→ **Extracted information**
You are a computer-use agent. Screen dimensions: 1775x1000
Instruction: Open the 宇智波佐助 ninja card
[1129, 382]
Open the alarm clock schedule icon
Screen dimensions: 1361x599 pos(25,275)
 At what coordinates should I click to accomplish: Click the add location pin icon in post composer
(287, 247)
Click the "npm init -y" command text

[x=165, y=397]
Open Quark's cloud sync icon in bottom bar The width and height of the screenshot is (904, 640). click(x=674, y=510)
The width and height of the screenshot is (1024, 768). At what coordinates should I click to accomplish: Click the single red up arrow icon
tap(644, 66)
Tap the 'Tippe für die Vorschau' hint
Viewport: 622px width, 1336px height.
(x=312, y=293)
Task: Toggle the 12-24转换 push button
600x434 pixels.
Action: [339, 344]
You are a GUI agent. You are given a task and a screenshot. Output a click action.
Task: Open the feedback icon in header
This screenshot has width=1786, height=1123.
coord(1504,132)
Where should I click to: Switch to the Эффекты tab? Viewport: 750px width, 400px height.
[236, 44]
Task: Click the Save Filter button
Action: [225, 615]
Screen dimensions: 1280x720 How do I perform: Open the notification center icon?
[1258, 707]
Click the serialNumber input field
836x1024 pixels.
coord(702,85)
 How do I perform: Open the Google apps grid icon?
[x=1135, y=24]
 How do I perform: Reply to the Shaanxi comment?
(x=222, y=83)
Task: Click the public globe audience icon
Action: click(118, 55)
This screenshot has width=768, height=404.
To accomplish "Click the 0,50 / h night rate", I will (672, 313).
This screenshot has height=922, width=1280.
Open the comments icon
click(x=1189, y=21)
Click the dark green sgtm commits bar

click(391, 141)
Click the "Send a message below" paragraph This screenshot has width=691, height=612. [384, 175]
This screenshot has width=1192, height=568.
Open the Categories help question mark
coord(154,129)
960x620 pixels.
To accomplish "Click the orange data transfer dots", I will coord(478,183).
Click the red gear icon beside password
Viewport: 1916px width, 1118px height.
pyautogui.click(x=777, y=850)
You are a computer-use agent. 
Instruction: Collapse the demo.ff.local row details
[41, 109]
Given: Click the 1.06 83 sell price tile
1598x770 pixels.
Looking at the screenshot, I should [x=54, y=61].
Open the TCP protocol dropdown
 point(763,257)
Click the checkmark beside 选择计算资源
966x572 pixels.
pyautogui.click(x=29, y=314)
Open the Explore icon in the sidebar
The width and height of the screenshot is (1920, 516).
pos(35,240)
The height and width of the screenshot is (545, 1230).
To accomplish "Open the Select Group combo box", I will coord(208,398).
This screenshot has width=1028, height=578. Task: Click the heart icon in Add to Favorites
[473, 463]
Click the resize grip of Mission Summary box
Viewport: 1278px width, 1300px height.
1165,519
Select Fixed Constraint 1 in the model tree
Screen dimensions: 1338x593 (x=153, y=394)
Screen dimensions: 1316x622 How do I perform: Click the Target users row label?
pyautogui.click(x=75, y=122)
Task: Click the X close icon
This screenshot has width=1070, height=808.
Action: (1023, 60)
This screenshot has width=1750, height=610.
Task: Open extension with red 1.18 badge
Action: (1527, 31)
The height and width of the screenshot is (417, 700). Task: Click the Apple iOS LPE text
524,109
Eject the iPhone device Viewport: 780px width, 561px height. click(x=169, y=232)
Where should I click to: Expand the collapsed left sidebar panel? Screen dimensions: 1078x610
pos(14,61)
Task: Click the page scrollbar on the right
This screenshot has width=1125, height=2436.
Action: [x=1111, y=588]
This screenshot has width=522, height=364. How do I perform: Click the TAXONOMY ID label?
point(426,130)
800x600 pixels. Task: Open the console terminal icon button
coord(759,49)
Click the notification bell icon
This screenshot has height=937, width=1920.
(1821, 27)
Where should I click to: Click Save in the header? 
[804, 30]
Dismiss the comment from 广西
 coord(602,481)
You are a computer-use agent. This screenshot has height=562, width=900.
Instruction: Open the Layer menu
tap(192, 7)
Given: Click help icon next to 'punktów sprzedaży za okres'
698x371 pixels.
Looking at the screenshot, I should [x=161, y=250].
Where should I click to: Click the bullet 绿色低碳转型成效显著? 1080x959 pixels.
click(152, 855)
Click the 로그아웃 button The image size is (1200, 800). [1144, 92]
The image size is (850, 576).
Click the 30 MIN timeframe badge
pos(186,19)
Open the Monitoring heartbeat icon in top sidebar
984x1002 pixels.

→ **Work task**
All lines from the start of the entries through the line where "Open Quark's cloud" sits should be duplicated exactly, with nothing else in the output.

→ **Answer section**
You are a computer-use agent. Screen dimensions: 1775x1000
Instruction: Open the 宇智波佐助 ninja card
[1129, 382]
Open the alarm clock schedule icon
Screen dimensions: 1361x599 pos(25,275)
 At what coordinates should I click to accomplish: Click the add location pin icon in post composer
(287, 247)
Click the "npm init -y" command text

[x=165, y=397]
Open Quark's cloud sync icon in bottom bar The width and height of the screenshot is (904, 640). click(x=674, y=510)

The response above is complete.